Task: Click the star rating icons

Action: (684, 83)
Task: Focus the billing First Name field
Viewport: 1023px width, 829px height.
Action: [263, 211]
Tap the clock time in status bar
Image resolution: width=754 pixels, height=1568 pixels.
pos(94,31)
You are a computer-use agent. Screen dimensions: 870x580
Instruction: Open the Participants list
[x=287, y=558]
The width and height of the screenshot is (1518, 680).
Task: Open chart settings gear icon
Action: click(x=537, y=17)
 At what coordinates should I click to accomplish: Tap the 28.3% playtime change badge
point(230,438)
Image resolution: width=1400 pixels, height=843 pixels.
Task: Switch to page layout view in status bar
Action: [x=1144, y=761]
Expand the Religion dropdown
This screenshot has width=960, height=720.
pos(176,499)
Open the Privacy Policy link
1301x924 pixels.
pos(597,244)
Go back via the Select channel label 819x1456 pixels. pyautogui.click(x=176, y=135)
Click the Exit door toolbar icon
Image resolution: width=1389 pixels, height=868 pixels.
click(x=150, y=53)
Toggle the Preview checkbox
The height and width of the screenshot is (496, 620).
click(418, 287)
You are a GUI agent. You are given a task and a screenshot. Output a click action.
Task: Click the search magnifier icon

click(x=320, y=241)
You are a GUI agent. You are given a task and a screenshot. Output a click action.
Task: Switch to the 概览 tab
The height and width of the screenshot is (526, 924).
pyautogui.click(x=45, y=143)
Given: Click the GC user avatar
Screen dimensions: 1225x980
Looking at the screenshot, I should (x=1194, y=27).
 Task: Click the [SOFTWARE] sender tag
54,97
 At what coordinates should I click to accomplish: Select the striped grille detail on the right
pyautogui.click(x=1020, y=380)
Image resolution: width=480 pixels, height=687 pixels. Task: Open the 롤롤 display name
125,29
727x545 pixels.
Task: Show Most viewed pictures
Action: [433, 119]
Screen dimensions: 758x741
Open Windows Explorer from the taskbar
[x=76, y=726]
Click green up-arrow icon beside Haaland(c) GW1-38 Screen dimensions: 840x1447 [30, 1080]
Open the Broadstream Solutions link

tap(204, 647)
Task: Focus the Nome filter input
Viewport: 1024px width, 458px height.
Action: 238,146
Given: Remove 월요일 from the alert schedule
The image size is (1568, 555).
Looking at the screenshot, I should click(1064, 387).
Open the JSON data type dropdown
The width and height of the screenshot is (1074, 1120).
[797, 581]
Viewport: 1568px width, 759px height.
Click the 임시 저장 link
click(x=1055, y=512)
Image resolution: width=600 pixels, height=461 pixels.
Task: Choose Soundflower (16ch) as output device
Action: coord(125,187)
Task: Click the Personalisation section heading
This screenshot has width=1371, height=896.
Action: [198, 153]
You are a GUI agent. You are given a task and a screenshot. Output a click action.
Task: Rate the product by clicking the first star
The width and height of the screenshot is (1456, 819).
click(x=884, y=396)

Task -
Give the records above again, word for word.

Solution for this task -
Task: Click the star rating icons

Action: (684, 83)
Task: Focus the billing First Name field
Viewport: 1023px width, 829px height.
Action: [263, 211]
Tap the clock time in status bar
Image resolution: width=754 pixels, height=1568 pixels.
pos(94,31)
You are a computer-use agent. Screen dimensions: 870x580
Instruction: Open the Participants list
[x=287, y=558]
The width and height of the screenshot is (1518, 680).
Task: Open chart settings gear icon
Action: click(x=537, y=17)
 At what coordinates should I click to accomplish: Tap the 28.3% playtime change badge
point(230,438)
Image resolution: width=1400 pixels, height=843 pixels.
Task: Switch to page layout view in status bar
Action: [x=1144, y=761]
Expand the Religion dropdown
This screenshot has width=960, height=720.
pos(176,499)
Open the Privacy Policy link
1301x924 pixels.
pos(597,244)
Go back via the Select channel label 819x1456 pixels. pyautogui.click(x=176, y=135)
Click the Exit door toolbar icon
Image resolution: width=1389 pixels, height=868 pixels.
click(x=150, y=53)
Toggle the Preview checkbox
The height and width of the screenshot is (496, 620).
click(418, 287)
You are a GUI agent. You are given a task and a screenshot. Output a click action.
Task: Click the search magnifier icon

click(x=320, y=241)
You are a GUI agent. You are given a task and a screenshot. Output a click action.
Task: Switch to the 概览 tab
The height and width of the screenshot is (526, 924).
pyautogui.click(x=45, y=143)
Given: Click the GC user avatar
Screen dimensions: 1225x980
Looking at the screenshot, I should (x=1194, y=27).
 Task: Click the [SOFTWARE] sender tag
54,97
 At what coordinates should I click to accomplish: Select the striped grille detail on the right
pyautogui.click(x=1020, y=380)
Image resolution: width=480 pixels, height=687 pixels. Task: Open the 롤롤 display name
125,29
727x545 pixels.
Task: Show Most viewed pictures
Action: [433, 119]
Screen dimensions: 758x741
Open Windows Explorer from the taskbar
[x=76, y=726]
Click green up-arrow icon beside Haaland(c) GW1-38 Screen dimensions: 840x1447 [30, 1080]
Open the Broadstream Solutions link

tap(204, 647)
Task: Focus the Nome filter input
Viewport: 1024px width, 458px height.
Action: 238,146
Given: Remove 월요일 from the alert schedule
The image size is (1568, 555).
Looking at the screenshot, I should click(1064, 387).
Open the JSON data type dropdown
The width and height of the screenshot is (1074, 1120).
[797, 581]
Viewport: 1568px width, 759px height.
Click the 임시 저장 link
click(x=1055, y=512)
Image resolution: width=600 pixels, height=461 pixels.
Task: Choose Soundflower (16ch) as output device
Action: coord(125,187)
Task: Click the Personalisation section heading
This screenshot has width=1371, height=896.
Action: [198, 153]
You are a GUI agent. You are given a task and a screenshot. Output a click action.
Task: Rate the product by clicking the first star
The width and height of the screenshot is (1456, 819).
click(x=884, y=396)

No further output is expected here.